Spin-dependent rare-earth-based MgPr2X4 (X = S, Se) spinels investigations for spintronic and sustainable energy systems applications

Abstract

In this paper, density functional theory (DFT) calculations are performed to investigate the spin-dependent mechanical, electronic, magnetic, optical, and thermal transport properties of rare-earth-based chalcogenides MgPr2X4 (X = S, Se) spinels. The mechanical properties are obtained by employing the modified Perdew-Burke-Ernzerhof generalized gradient approximation (PBEsol GGA). Also, the modified Becke and Johnson (mBJ) potential is engaged in examining the electronic, magnetic, optical, and transport properties.

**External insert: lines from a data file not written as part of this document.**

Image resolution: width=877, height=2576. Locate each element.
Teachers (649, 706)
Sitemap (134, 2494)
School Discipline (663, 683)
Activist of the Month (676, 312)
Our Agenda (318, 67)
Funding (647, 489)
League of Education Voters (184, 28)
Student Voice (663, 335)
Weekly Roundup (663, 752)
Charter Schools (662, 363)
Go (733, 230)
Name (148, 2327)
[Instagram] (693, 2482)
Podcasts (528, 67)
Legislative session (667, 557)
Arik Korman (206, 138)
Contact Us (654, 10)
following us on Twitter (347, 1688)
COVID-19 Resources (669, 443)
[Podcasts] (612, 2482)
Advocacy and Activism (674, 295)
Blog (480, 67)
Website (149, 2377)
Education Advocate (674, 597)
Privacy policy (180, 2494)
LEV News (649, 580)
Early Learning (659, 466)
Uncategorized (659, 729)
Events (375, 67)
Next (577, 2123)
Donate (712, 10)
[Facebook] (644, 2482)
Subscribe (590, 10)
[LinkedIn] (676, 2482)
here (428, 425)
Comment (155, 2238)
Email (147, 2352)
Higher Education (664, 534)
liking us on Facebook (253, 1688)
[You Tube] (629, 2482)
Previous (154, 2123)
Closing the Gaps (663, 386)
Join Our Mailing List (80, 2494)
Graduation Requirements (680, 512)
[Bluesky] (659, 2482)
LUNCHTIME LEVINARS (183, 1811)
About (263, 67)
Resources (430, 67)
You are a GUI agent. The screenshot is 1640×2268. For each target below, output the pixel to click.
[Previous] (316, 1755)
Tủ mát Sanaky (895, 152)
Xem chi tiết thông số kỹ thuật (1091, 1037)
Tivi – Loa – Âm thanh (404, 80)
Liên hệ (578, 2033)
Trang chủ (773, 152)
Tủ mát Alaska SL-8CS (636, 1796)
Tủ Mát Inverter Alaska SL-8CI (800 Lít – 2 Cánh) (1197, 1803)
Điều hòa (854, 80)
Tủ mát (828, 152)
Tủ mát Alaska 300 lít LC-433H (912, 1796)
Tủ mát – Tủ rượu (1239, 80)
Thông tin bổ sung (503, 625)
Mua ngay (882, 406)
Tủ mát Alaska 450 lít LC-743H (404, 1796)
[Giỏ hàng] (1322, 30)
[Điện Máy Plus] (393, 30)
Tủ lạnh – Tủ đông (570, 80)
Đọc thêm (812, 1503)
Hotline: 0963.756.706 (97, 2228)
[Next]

Structural stability in the ferromagnetic (FM) phase is confirmed by calculating the energy difference between the FM and non-magnetic states. Besides, the formation energies are computed for thermodynamic stability. The strong hybridization near the Fermi level comes from chalcogenides 2p-states and f-states of rare-earth metals, which results in the total magnetic moments. The in-depth optical properties are evaluated in terms of dielectric constant and refraction. Lastly, electronic thermal coefficients, such as Seebeck coefficient, electrical and thermal conductivity, and power factor, are also probed and suggested studied spinels as promising sustainable energy materials.